ボイストレーナーが 「やっちゃいけない」と思うこと3

他のボイトレの対応や自分の反省をこめて思うことがあります。

 
ボイトレの良し悪しを判断する時、経営者の立場から言うと、どうしても「生徒が長続きする」という点を無視できません。そのための方向性としては「1.うまくなったことを実感できる」と「2.来ること自体が楽しい」という要素をはずすことは出来ません。そんな中、「この先生についていても駄目だな……」と思わせる要素があるようです。
 
 

原因がわからない、で終わらせてはいけない。

 
医大在学中にオーナーちゃんの教室に通い始め、発声の方法論の模索をしている珍しい生徒がいました。

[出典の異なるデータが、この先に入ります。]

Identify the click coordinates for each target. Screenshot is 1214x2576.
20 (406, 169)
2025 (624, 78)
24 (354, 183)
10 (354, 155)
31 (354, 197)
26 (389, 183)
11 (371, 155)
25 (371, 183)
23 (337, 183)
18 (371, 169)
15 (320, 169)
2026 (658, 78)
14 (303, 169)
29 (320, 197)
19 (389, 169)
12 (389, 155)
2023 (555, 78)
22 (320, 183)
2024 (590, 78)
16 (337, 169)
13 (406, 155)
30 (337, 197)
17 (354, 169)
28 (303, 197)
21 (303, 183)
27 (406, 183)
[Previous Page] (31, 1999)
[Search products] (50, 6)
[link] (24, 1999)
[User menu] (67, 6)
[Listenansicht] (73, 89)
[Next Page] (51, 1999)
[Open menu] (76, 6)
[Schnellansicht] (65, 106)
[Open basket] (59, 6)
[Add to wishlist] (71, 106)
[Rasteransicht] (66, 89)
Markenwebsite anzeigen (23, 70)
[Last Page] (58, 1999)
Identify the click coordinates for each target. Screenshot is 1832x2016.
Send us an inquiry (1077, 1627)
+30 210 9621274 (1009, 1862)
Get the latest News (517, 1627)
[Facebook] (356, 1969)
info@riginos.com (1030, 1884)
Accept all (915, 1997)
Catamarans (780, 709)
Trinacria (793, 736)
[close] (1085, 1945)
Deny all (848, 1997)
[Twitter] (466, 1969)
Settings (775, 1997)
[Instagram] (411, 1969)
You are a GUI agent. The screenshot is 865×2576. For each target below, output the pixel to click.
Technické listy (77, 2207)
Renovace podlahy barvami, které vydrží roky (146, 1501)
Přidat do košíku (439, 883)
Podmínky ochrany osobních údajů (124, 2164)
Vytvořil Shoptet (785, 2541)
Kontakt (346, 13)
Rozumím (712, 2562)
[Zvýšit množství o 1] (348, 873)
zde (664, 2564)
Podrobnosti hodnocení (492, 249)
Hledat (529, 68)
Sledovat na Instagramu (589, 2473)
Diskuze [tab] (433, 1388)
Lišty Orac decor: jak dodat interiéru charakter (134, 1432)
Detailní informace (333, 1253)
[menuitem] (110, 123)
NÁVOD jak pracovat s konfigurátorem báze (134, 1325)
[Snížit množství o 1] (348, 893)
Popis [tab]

医者の勉強で使う専門的な解剖図など、興味深い情報を持っていましたので、研究材料として大変重宝したのですが、就職と同時に大宮に行き、そこで別の教室に通うことになりました。
 
その後遊びに来た時に、その教室の話をしてくれました。便利なところは防音ブースが多くあって生徒は空いてれば無料で使えるとのこと。いいな、うらやましいな。そんな金、ねーよ。先生が7人ほどいて選べるとのこと。この辺もスクール形態ならではの特徴といえるでしょう。一通りの先生に教わったそうですが、その中でカラオケ大会で優勝するほどの歌の上手な先生がいたそうです。
 
「で、どうだった?」と私。「いや、『僕にはどうして声が裏返るか分からない』と言われたので、すぐにやめました。」とのこと。まあ、当人が因果関係を大事に考えているヤツでしたので、合わなかったのでしょうが、これは先生としてはよろしくない姿勢なのではないかと思います。
 
 

わからないのは仕方が無い。でも原因を追求する姿勢を失ってはいけない。

 
そういえばチェーンに加盟して教室を開く際、こんなことを言われたことを思い出しました。「生徒の要望に応えようとしてあれやこれや研究していったところ、自信がなくなり、半ばノイローゼ気味でやめていった人がいた」と。程度の差はあれ、多かれ少なかれこういったプレッシャーはあると思いますが、これに対して言われたことが「先生は”発声”の先生です。英語の先生ではありませんし、それぞれのジャンルの専門でもありません。あまり欲張って、すべてのジャンルに精通しようとせず、英語の発音をきちんとしたければ英会話教室に通ってもらってください」でした。
 
確かに先生の精神状態や立場を守ることも本部としては必要でしょう。一方で「そんな向上心の無いことでどうする?」とも思いました。また「そういうノウハウを提供するのが本部なのでは?」とも思いました。そもそもオーナーちゃん、物販の店を全国FC展開する本部に勤めていました。FC本部とは加盟店様からロイヤリティという名の上納金をいただいています。それに対して何らかのメリットを還元する責務を負っている、そう考えています。「小さい規模ではできない実験や情報収集を通しての大掛かりなノウハウの構築も本部のお仕事なのではないか」と思ったのです。その場では言えませんでしたが。おおっと、ついつい話が外れていってしまいましたが、つまり歌の先生単体でも、常に目の前の問題の解決を模索する必要があるということです。左団扇で、自分ができることだけを教えてやりくりするのは先生としてどうなのか? とも思います。あ、でも学校の先生って毎年毎年知っていることだけを繰り返して教えているだけですねぇ……。いいのか、これで。